Dort, wo sich das Eisacktal öffnet, liegt Bozen, die einzige Grossstadt Südtirols und Hauptstadt der Autonomen Region Trentino-Alto Adige. Im Gegensatz zu den einladenden Städten am Oberlauf der Eisack, zeigt Bozen den Besuchern, zumindest auf den ersten Blick, eher die kalte Schulter. Am Besten erkundet man die Stadt zu Fuss So nähert man sich langsam und merkt schnell, dass Bozen durchaus liebens- und sehenswerte Seiten hat. Vorher heisst es aber ersteinmal einen Parkplatz fürs Auto zu finden. Ist in Bozen zwar nicht ganz so einfach, aber es stehen öffentliche Parkplätze zur Verfügung. Dem Besucher wird empfohlen, sich an das Parkleitsystem zu halten, das sich in den meistfrequentierten Zonen und am Eingang der Stadt befindet.
★ ★ ★
### [ARBEITSAUFTRAG]
Schreiben Sie den Text über Bozen im Anschluss an seinen letzten Satz weiter. Die Auflistung ist eigenständiges Material und gehört nicht zum Text über Bozen.

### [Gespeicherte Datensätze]
★ ★ ★
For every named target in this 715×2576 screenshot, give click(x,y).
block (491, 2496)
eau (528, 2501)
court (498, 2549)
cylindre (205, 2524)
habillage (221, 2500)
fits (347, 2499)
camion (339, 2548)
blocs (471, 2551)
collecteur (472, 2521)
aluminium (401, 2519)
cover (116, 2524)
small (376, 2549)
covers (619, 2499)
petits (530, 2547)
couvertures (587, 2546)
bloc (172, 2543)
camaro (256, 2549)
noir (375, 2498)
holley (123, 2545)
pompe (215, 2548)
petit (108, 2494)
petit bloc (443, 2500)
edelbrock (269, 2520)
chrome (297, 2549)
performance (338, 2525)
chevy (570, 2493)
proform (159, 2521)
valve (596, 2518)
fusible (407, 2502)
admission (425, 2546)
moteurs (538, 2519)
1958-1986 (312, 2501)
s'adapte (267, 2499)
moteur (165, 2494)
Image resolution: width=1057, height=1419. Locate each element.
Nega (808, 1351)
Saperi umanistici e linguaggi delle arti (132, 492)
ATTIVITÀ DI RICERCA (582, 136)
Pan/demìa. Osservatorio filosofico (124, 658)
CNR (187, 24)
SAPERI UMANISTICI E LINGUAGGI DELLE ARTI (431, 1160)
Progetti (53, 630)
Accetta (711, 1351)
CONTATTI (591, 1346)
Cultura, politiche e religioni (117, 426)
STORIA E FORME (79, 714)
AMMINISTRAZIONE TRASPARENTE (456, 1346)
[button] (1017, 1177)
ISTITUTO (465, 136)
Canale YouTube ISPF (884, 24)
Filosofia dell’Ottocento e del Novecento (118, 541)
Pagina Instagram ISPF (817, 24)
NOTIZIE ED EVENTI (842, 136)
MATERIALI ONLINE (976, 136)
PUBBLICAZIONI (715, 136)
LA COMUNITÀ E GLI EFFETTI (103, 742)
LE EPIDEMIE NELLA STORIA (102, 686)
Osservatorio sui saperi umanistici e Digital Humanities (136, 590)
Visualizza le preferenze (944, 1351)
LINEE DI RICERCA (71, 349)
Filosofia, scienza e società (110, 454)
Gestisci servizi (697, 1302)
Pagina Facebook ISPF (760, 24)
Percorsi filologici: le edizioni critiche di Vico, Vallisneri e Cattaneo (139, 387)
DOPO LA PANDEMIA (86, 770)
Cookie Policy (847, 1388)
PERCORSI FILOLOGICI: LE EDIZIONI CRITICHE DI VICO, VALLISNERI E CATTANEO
★ ★ ★
### [LÖSUNG]
Die Geschichte des rund 2.000 Jahre alten Ortes bekam 1919 einen tiefen Bruch. War Bozen bis dahin eine gemütliche Kleinstadt mit rund 20.000, meist deutschen Einwohnern, änderte sich das nach der Annexion Südtirols durch die Italiener gründlich. Mit Umsiedlungen im grossen Stil wurde der ehemals ruhige Marktflecken zur, von Italienern beherrschten, Industriestadt. Heute leben in Bozen rund 100.000 Menschen, von denen nur noch jeder Vierte Deutsch spricht. In den Jahrzehnten nach der Annexion entstand auf der anderen Seite der Talfe die sogenannte Neustadt, die bis in die Gegenwart von fragwürdigen Bauten aus der Zeit des Faschismus dominiert wird.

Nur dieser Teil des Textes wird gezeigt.